La Francia si protende da circa un cinquantennio, dai tempi del primo governo Mitterrand, in Arabia Saudita e nelle nazioni sunnite del Golfo, approfittando, soprattutto dopo la guerra nordamericana in Iraq del 2003, della necessità di queste ultime di possedere un apparato di difesa tale da porle in sicurezza contro l’aggressività sciita e la penetrazione russa e cinese. Il malcontento di queste medie potenze contro gli Stati Uniti era ed è profondo, perché vedevano un tempo- dinanzi ai loro occhi - indebolirsi quell’antemurale che Saddam Hussein aveva elevato contro gli sciiti dell’Iran in una lunghissima, decennale guerra.
Guerra che aveva sconvolto il Grande Medio Oriente, ma che aveva impedito un prolungamento territoriale iraniano oltre il Golfo Persico. Prolungamento che - finita la guerra tra Iran e Irak provocava, da allora sino a oggi, nel terrorismo sciita in Libano, in Siria e in Egitto, quella lunga scia di sangue che doveva colpire incessantemente soprattutto Israele, così come dimostrano le vicende di questi terribili giorni di guerra, scatenati dal pogrom di Hamas che sembra ormai dimenticato sotto i colpi di una propaganda antisemita che dilaga a macchia d’olio.
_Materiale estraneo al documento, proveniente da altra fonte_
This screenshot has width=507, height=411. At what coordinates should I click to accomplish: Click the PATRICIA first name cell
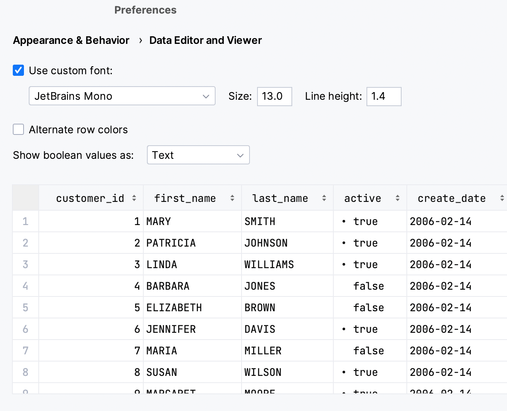point(171,243)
Propaganda alimentata dalla Cina e dalla Russia: potenze filo iraniane, che sostengono ogni forma di terrorismo anti israeliano e anti nord americano Jean-Noël Barrot, ministro degli Esteri francese, in questo clima terribile di guerra aperta nel Grande Medio Oriente, ha appena concluso un viaggio commerciale caratterizzato da quella postura diplomatica classica che solo la tradizione francese da Taylerand in poi sa imbandire con quella classe che fa certo piangere di nostalgia, se la confrontiamo con le carnevalate di Trump. Però - di questi tempi - il carnevale può essere una festa - certo volgare e dilettantesca, ma che raggiunge ahimè assai più risultati - se si ha di mira la lotta al terrorismo internazionale in salsa sciita e cinese, con in più quella spruzzatina di aggressività russa che non può mai mancare.
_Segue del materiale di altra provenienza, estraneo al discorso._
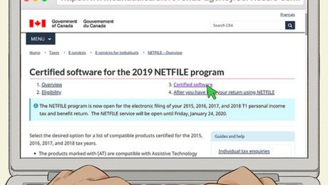Switch language with the Français link
The width and height of the screenshot is (328, 185).
(x=288, y=15)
Il tutto mentre nel cuore dell’Europa - intendo qui l’Europa vera, quella delle nazioni e non quella caricatura tragica dell’Ue - ossia la Germania, ebbene sì la Germania, l’Europa vera si è ritrovata con una Germania governata altrettanto tragicamente da quella caricatura di Bismarck che passa sotto le spoglie del Cancelliere Friedrich Merz. Cancelliere che si illude di costruire in quattro e quattr’otto un esercito prussiano e, così sognando, non perde mai occasione di dimenticare quanto i tedeschi e noi tutti dobbiamo agli Stati Uniti, Trump o non Trump. In politica estera le due potenze europee, Francia e Germania- senza le quali il nostro continente non esiste politicamente ed economicamente - non solo si fanno la guerra e sono in concorrenza permanente, ma entrambe si ritrovano unite in un solo caso, nella polemica contro l’America, a cui non sanno contrapporre una politica internazionale degna di questo nome che sia, appunto, unitaria o quantomeno coordinata, con obbiettivi comuni, Eppure proprio di questo il mondo ha bisogno: di una politica estera all’altezza della sfida del nostro tempo che dopo il crollo dell’Unione sovietica, la traballante ma sempre più pericolosa crescita cinese e l’emersione delle medie potenze- in costante guerra tra loro - diviene una necessità sempre più inderogabile.
Questo bisognerebbe dire all’orecchio del Cancelliere più alto d’Europa e meno consapevole di tutto l’universo mondo di quali siano gli interessi della Germania e della vecchia, esausta ma straordinaria vecchia Europa, che solo con l’anglosfera può continuare a contare, in guerra e in pace, in questo esausto pianeta. Dobbiamo ritornare a rendercene conto, con quell’esercizio di sano realismo che pare oggi scomparso.